Sara Borneta’s African name was Omoba Aina, and she came from the Egbado (known today as Yewa) clan of the Yoruba people.
She was captured in 1848, at the age of five, when King Gezo of Dahomey (present day Benin) raided the city of Okeadon with the support of his European allies.
King Gezo captured the city of Okeadon, sacrificing many inhabitants and leading the rest away into slavery by selling most of them to his European masters.
Omoba Aina’s family including her father who was the chief of Okeadon was wiped out during the raid but she survived. As the daughter of chief , she was kept in captivity by King Gezo as a state prisoner, either to be presented to an important visitor, or to be sacrificed at the death of a minister or official to become his attendant in the next world.
In June 1850 Captain Forbes, on board the Bonetta, arrived in Dahomey on a mission to negotiate the end of slave trade with King Gezo who was sending many slaves to France.
As it was the norm, after the meeting the King and his visitor exchanged gifts. Among the gifts Gezo offered to Forbes – including a keg of rum, ten heads of cowries, and a ‘rich country cloth’ – was an unexpected one: a ‘captive girl’, Omoba Aina.
Forbes accepted the little girl as a present and brought her to England, naming her after himself and the ship. She was nolonger Omoba Aina but Forbes (the Captain) Bonetta (ship) . She was baptised Sarah and her full names became Sarah Bonetta Forbes.
She lived at first with Captain Forbes’s family, then, on 9 November, she was taken to Windsor Castle and received by Queen Victoria and Prince Albert.
She became the goddaughter of the Queen who saw her several times in the space of a few years. She was , a highly intelligent girl, and developed a particular talent for music.
An entry made by Queen Victoria in her journal on 11 January 1851 read :
“After luncheon Sally [Sarah] Bonita, the little African girl came with Mrs Phipps, & showed me some of her work. This is the 4th time I have seen the poor child, who is really an intelligent little thing.”

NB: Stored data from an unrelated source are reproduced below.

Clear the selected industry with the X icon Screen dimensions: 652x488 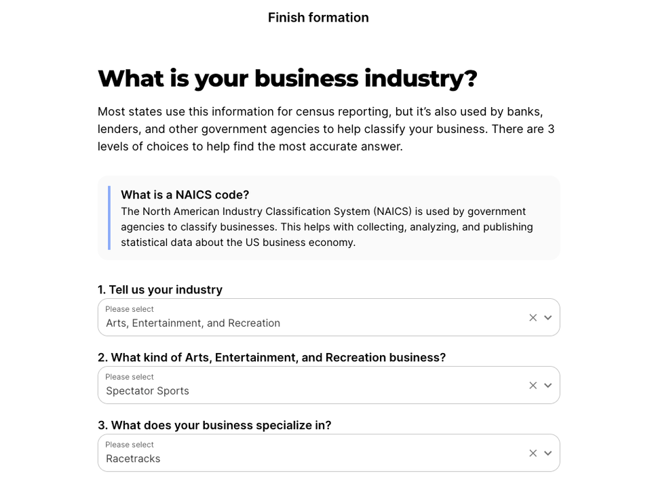(533, 317)
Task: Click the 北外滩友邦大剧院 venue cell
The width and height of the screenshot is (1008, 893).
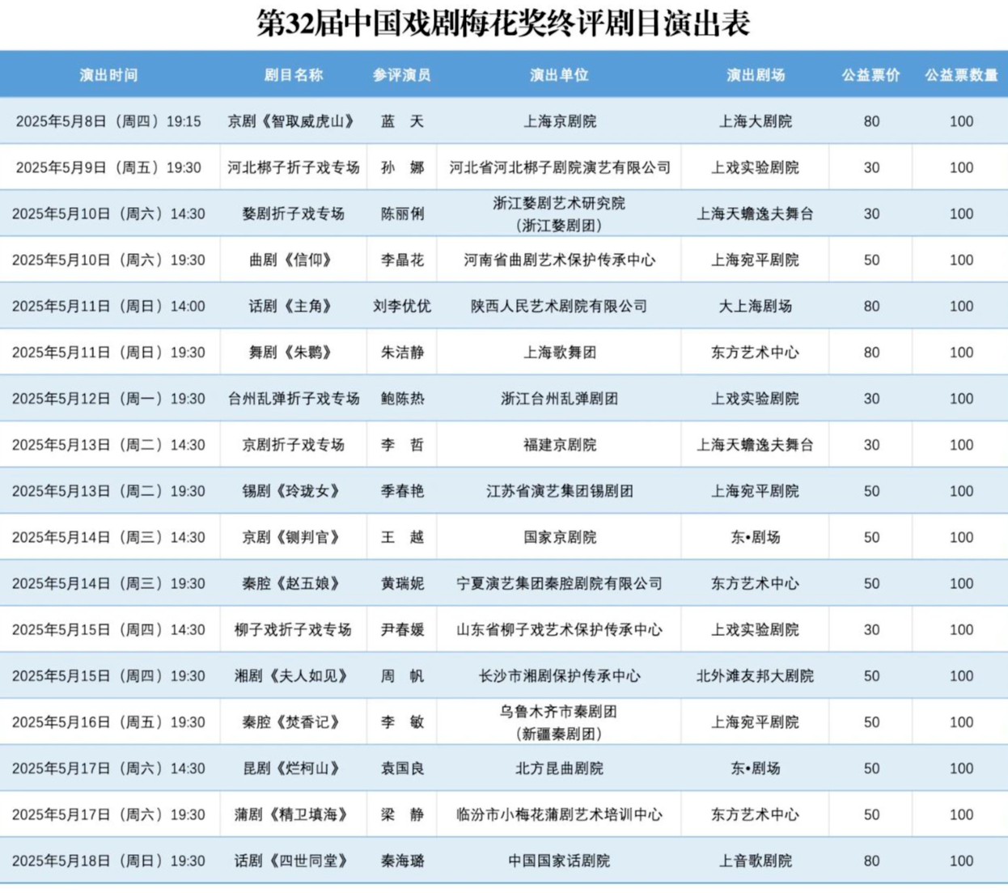Action: 755,675
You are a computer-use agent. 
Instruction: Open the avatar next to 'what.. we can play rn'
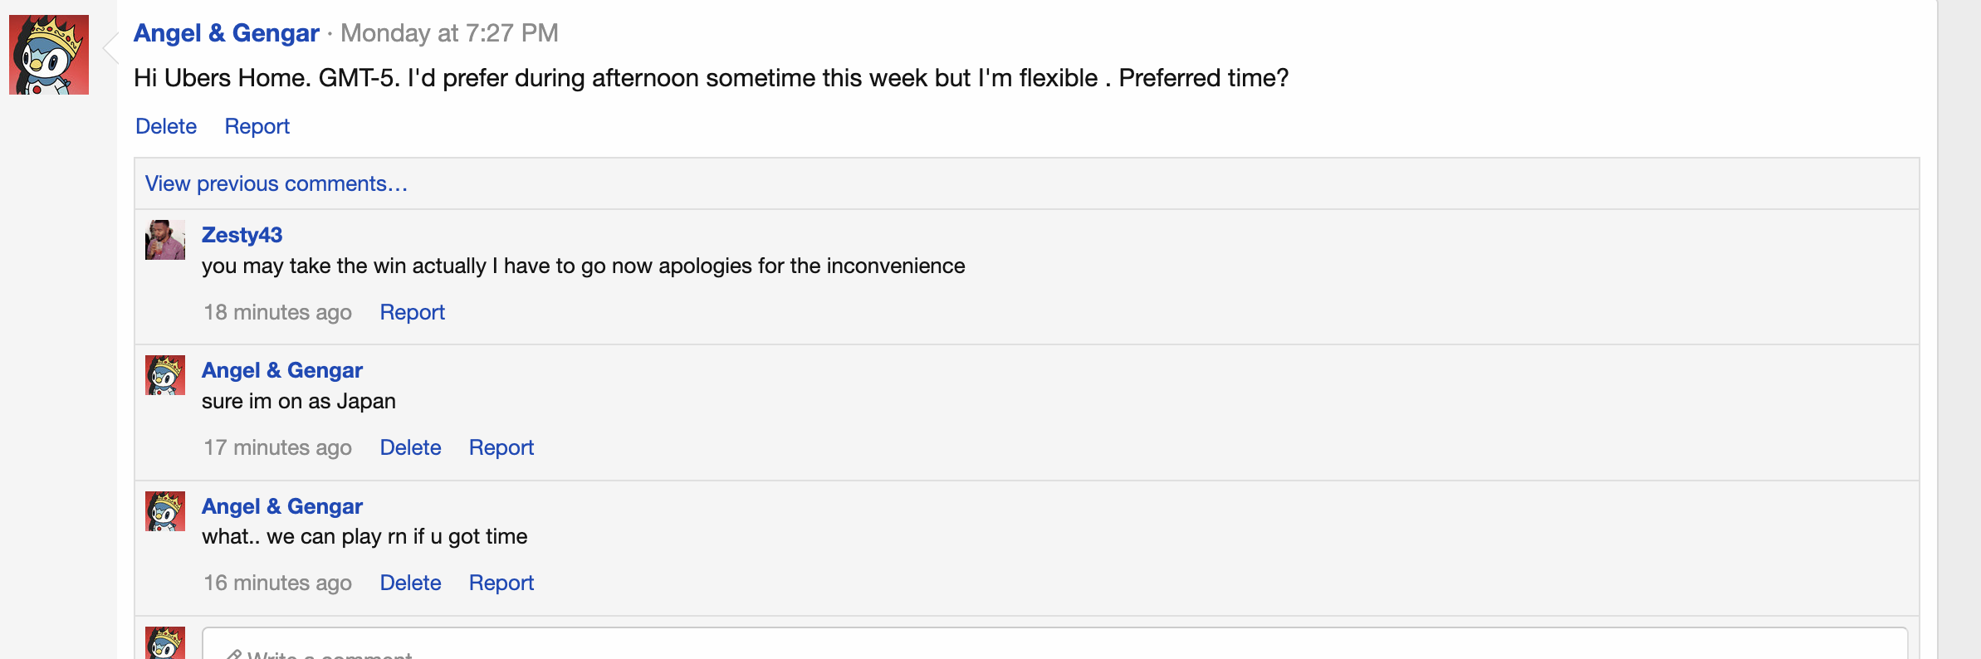(x=165, y=511)
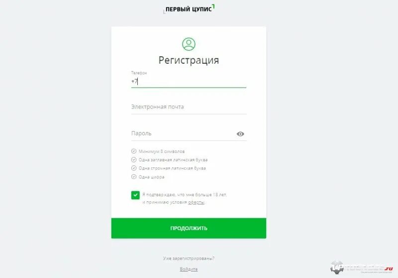Show password with the eye icon
The width and height of the screenshot is (398, 278).
240,134
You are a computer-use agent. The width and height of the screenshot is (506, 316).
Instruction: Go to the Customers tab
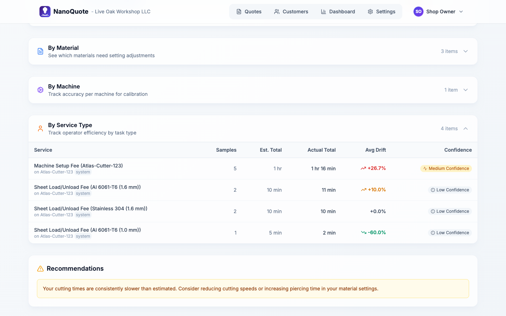pos(291,12)
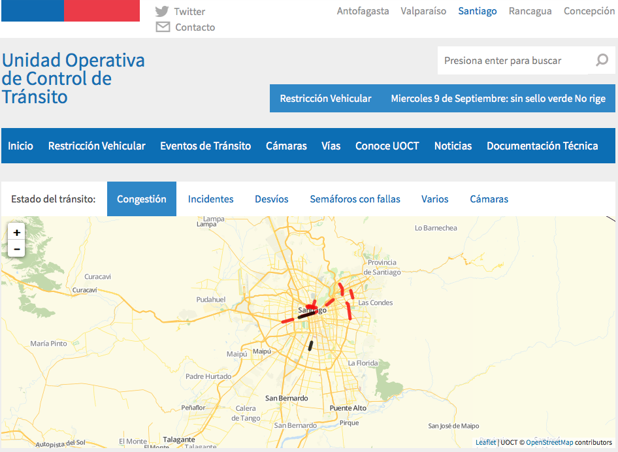Show Desvíos on the map
Image resolution: width=618 pixels, height=452 pixels.
point(271,199)
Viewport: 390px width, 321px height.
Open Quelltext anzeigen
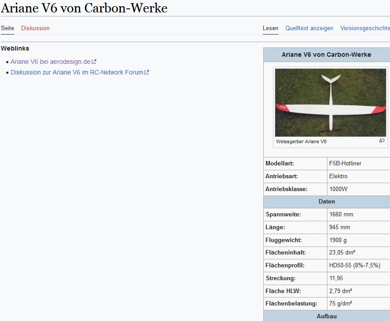[x=309, y=28]
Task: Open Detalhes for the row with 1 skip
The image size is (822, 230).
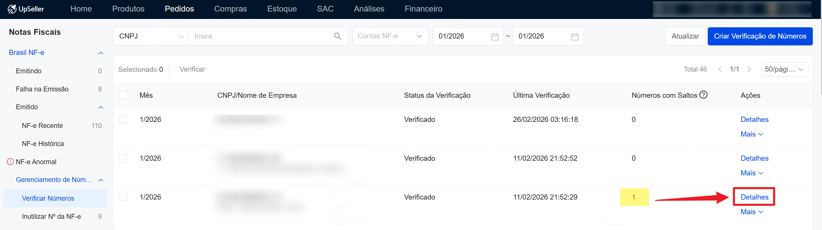Action: click(x=754, y=197)
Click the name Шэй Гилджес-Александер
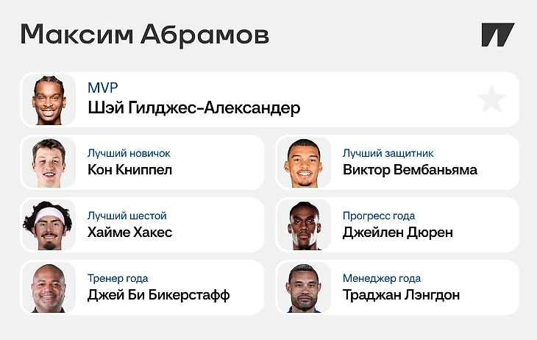 194,108
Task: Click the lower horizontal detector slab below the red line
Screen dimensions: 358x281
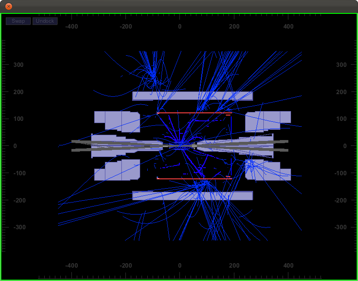Action: click(192, 195)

In August 1862 , Sarah married James Pinson Labulo Davies, a rich Nigerian businessman, 19th-century African merchant-sailor, naval officer, farmer, pioneer industrialist, statesman, and philanthropist.
Labulo Davies was born in Sierra Leone, then a British colony. His parents were recaptive Yoruba people liberated by the British West Africa Squadron from the Atlantic Slave Trade, and whose origins were in Abeokuta and Ogbomoso .
In 1848, he studied mathematics, Greek, biblical and English history, geography, music and Latin in Free Town before becoming a teacher. Later he joined the Royal West African Navy and was commissioned as a Lieutenant .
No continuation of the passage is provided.